If conserving ammunition is a priority over expedience
the dead can be bayoneted, burnt in large pits
or run over by heavy vehicles.
TWO
Mission
Close with the enemy, strangle the body
of his formation until it shudders and suffocates.
(Think history holding its breath
until everyone who remembers is gone.)
Advance through fire and maneuver,
the constant repetition of shooting and moving,
masking intention with commotion, the blanket
of a man's fear; the principle elements
of combat that assure an enemy's humiliation,
assure his capture, assure his death,
the principles that repel his assaults,
leave mud that once caked your soldiers' boots
on the dance floor of the enemy's propaganda.
Formula
Possibilities on the battlefield can be predicted
using Sherman's Formula of Dread: fire power
divided by quartermaster ratios
multiplied by hesitation.
Caution, pencils tend to tear damp paper.

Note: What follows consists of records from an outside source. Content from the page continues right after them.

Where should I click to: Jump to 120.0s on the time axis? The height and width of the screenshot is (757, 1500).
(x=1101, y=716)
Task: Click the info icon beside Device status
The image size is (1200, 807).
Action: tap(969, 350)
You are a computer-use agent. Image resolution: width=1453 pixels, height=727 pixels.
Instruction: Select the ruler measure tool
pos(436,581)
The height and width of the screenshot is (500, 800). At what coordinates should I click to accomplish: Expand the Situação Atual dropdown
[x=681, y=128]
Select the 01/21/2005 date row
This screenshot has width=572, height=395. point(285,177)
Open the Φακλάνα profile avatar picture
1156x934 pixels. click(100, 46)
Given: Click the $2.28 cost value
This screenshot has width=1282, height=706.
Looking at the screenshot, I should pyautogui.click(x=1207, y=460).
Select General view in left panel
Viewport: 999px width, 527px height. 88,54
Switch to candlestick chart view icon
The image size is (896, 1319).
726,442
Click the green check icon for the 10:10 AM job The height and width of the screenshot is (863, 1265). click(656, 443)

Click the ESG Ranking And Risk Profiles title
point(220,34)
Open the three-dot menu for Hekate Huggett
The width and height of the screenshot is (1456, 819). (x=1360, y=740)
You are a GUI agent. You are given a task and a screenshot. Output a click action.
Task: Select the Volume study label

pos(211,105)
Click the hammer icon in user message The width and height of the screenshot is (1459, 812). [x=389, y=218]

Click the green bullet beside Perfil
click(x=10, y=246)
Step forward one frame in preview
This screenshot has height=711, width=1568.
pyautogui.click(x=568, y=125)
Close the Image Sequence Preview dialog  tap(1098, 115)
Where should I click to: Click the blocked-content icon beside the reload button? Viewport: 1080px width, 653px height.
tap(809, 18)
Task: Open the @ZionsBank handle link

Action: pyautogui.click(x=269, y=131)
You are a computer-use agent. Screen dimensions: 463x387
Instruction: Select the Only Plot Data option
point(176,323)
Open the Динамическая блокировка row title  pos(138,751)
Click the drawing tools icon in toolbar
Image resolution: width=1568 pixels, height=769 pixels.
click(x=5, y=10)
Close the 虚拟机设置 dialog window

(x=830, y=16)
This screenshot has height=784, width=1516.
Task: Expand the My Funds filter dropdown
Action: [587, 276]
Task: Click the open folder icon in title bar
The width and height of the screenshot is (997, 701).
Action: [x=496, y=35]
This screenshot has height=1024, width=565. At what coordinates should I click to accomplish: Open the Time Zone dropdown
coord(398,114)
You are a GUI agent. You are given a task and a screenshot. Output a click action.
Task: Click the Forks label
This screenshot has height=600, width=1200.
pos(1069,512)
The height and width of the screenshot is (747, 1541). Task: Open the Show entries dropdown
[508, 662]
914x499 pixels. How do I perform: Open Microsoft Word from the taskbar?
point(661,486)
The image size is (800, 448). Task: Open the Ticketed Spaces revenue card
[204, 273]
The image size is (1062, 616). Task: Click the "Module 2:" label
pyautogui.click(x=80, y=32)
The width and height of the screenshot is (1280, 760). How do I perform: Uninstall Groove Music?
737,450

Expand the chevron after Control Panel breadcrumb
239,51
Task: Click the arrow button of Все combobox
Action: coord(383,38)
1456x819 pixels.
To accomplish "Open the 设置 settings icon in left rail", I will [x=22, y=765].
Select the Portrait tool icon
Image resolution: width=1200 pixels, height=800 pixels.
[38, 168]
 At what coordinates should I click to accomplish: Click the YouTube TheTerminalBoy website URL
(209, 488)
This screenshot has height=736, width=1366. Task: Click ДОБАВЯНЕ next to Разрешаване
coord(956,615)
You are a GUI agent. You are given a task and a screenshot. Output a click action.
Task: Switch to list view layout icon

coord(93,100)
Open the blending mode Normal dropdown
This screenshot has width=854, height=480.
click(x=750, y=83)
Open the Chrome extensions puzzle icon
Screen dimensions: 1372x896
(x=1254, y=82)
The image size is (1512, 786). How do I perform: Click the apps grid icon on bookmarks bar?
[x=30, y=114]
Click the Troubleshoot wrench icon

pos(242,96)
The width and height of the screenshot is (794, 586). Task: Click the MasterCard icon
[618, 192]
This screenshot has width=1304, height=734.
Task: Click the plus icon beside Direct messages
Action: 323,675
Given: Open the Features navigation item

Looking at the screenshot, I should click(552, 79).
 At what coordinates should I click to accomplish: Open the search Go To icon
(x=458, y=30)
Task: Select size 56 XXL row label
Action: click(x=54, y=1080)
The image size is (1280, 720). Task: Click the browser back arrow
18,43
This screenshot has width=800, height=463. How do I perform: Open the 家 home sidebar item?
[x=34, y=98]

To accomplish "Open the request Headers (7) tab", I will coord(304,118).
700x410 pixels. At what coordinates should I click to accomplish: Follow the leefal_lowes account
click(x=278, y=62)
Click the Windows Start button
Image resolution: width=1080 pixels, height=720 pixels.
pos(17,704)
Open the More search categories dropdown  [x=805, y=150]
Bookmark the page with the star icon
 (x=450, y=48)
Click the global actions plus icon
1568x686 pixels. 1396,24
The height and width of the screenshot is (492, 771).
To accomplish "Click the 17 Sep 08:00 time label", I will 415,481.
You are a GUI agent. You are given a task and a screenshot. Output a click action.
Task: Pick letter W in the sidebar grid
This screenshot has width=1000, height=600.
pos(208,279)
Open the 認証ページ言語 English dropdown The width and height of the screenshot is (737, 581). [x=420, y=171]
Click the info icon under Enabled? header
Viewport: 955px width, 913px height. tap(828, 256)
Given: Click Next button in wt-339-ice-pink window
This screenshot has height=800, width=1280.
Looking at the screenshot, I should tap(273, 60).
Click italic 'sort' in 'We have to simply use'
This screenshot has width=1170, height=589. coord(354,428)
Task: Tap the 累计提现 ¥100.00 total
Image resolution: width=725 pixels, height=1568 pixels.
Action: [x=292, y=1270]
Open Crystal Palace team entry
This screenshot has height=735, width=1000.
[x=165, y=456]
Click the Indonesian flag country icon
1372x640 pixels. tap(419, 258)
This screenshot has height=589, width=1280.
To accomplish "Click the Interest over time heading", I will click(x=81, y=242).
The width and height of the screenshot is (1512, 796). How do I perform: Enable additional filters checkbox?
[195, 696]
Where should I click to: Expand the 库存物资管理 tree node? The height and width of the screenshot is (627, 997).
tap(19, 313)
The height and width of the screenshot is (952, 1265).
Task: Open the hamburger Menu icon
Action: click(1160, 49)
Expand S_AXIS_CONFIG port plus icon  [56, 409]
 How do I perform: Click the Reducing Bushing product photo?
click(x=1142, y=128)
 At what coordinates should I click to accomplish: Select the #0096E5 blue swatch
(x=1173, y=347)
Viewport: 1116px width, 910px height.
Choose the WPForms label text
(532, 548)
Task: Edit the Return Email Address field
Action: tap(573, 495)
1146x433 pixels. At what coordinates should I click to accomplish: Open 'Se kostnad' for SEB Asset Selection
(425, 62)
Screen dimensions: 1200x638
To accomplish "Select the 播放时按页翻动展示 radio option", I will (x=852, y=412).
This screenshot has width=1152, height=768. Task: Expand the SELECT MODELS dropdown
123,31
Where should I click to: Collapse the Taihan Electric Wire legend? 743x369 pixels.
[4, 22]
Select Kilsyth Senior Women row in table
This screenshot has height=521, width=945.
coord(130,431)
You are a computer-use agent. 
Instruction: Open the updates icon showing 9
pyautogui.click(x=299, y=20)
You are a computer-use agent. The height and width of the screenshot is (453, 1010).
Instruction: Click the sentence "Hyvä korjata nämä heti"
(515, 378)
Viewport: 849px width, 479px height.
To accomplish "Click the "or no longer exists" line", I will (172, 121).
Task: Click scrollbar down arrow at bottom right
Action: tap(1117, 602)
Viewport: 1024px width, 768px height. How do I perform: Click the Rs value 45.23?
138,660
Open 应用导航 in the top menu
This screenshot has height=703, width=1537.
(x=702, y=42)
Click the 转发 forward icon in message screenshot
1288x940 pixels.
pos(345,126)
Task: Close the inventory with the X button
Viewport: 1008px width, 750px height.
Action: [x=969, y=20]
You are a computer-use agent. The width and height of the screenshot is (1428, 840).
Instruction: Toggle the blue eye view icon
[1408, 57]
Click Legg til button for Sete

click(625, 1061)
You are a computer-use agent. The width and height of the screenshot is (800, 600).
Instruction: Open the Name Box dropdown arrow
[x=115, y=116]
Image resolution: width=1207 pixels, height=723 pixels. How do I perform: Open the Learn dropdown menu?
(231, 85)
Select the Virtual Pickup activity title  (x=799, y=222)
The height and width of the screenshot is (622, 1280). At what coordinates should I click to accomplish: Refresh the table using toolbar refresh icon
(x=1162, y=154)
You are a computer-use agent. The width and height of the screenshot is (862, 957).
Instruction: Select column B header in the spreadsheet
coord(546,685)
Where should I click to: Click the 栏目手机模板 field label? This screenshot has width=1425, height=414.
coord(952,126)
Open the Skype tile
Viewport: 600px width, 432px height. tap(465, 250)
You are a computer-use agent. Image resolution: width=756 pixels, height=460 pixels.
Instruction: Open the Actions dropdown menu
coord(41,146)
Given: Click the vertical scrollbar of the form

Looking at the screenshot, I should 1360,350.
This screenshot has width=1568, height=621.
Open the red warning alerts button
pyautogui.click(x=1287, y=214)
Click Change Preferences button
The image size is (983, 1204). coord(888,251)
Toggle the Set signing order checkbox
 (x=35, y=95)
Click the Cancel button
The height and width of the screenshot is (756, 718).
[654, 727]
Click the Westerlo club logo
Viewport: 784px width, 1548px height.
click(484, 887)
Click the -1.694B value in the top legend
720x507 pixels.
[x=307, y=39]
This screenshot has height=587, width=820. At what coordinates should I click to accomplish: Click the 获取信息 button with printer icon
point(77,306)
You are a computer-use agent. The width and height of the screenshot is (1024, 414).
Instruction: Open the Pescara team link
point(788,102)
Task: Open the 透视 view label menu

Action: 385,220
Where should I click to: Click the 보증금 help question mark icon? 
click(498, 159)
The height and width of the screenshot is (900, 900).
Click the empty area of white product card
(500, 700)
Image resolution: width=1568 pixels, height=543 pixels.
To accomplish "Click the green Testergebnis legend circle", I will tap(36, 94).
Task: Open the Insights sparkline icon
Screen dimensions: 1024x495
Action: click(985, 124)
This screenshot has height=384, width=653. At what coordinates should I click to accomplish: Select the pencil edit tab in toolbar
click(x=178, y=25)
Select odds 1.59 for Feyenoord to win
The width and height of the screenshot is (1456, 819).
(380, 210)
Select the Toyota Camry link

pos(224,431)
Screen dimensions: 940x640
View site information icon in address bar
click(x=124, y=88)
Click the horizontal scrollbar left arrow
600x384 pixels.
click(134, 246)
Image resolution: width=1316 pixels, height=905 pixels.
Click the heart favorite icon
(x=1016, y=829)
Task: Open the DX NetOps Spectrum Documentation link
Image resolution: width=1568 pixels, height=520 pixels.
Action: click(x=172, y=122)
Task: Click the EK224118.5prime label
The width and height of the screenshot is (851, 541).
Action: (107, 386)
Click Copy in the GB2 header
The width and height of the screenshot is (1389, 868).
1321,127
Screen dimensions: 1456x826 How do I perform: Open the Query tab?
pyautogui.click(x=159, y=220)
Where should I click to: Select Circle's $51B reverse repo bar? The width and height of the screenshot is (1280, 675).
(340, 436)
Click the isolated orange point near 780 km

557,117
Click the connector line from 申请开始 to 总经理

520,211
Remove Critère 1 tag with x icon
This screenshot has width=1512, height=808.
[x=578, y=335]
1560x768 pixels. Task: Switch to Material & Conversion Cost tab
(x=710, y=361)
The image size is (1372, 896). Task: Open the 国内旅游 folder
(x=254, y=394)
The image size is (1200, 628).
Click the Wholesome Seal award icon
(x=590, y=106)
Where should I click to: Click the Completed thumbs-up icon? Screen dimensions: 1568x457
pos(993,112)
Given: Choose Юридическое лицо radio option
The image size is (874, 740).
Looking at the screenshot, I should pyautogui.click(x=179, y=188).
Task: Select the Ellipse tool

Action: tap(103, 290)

Caution, the lamp must be at the foxhole bottom.
(Oh, calculations are difficult for cold fingers.)
When considering the speed of march
always subtract the pitch at shrapnel hits.
The distortion on the morale of troops
resembles a swollen lip.
Troops
The weight of combat is overwhelming
and carried on the backs of men who enter.
There are various classes of soldiers.
The qualities of each should never be underestimated,
this alone is the principal issue
in victory. No matter which class
you command you must distract them
from the nagging qualities of death.